A letter to my son Kai, as part of a culmination project for the Mountain School.
There is never really enough time to say everything, only moments and fragments in the soft haze of memory that allow us to make sense of it all. I write this letter at a time in my life where you are already a little boy readying for school, perhaps not even realizing the wide world around you. But I imagine myself leaving this letter for you in a drawer on the bureau, perhaps with other loved items, only later to be forgotten, untouched for years until one day, you happen upon it in a fit of serendipity. For you to read this as the person you will become, I can only picture bemusement on your face, perhaps embarrassment at the wistful dispatches of your father.
But for now, in this present moment, I can only write you words - words of hope and joy, words from a younger father whose thoughts may seem foolish and naive compared to the one I may become, but words whose resonance will hopefully echo beyond what I put down on paper. What I cannot convey in this letter is to show you just how deep and wide the human heart can be, how open it is to all things, how resilient it can be in the face of loss and how unending it is in its capacity to love.

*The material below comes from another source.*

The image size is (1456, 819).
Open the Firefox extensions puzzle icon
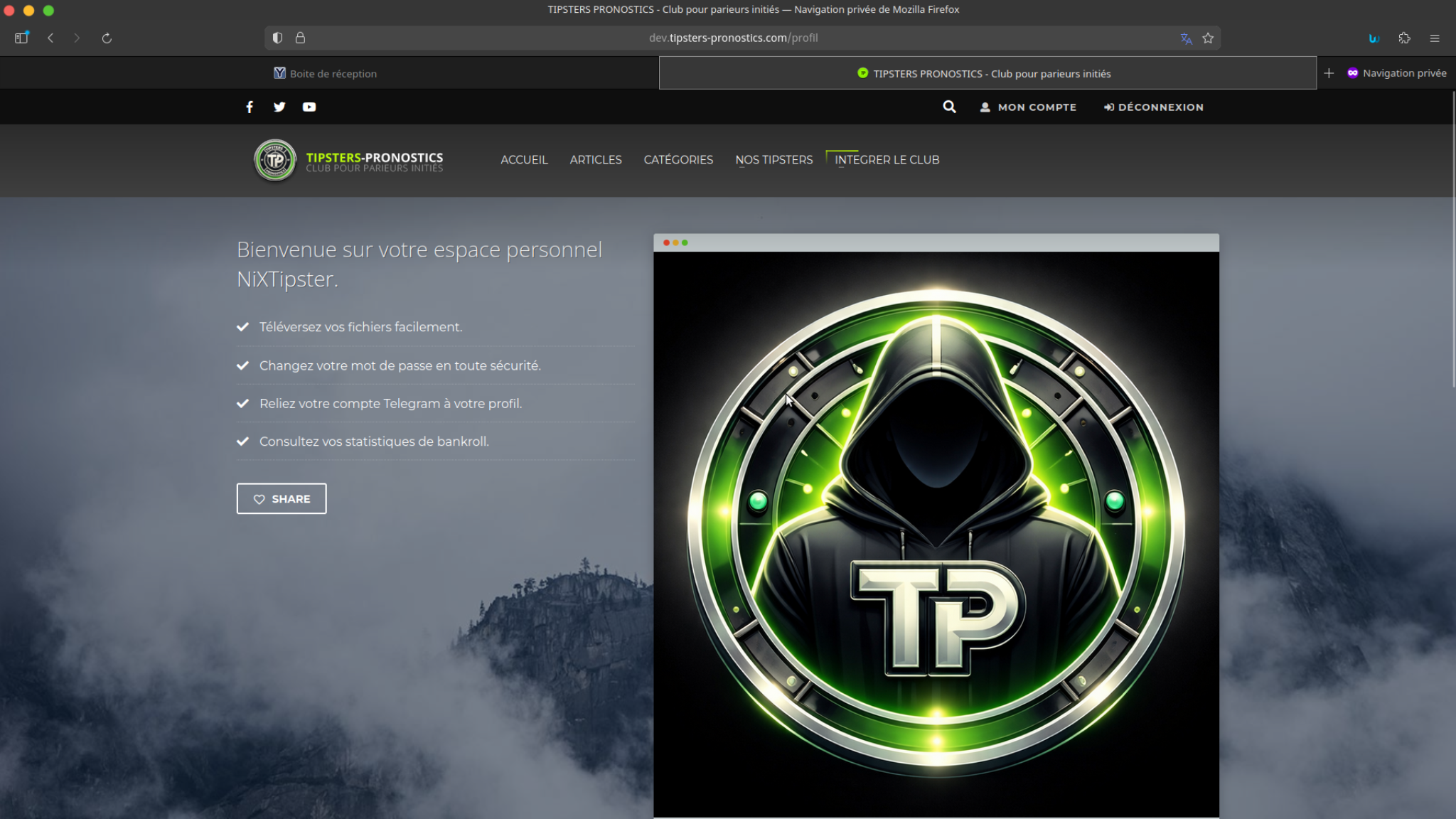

These are words, perhaps you won’t understand now as a little boy, but you feel them even now: when I hold your hand and we walk along the street as sunlight pours over our faces, the scent of jasmine on our noses like a secret finally unkept after a long winter. You feel it when I get you ready for bed, and I hug you towards me, serene after your nightly bath, and we giggle about everything that has happened during the day. And when I leave for work every morning and you walk me out of the house in your pajamas to wish me goodbye and to say I love you, it is there like a golden strand, from my heart through the tips of my fingers and towards you heart, to even beyond where human eyes can see.
For you to smile at these memories as you read these words as the person you will become years from now, is to say that perhaps I’ve done the right thing after all. That you can see the world as it is, imperfect and troubled, but always wondrous and always beautiful for those who can see beyond the darkness. From the father I am now to the son who is and who will be, I want for you the world as it is always is, and to pass that which connects both of us as a gift towards the future where your heart is always wide open to the possibilities of love.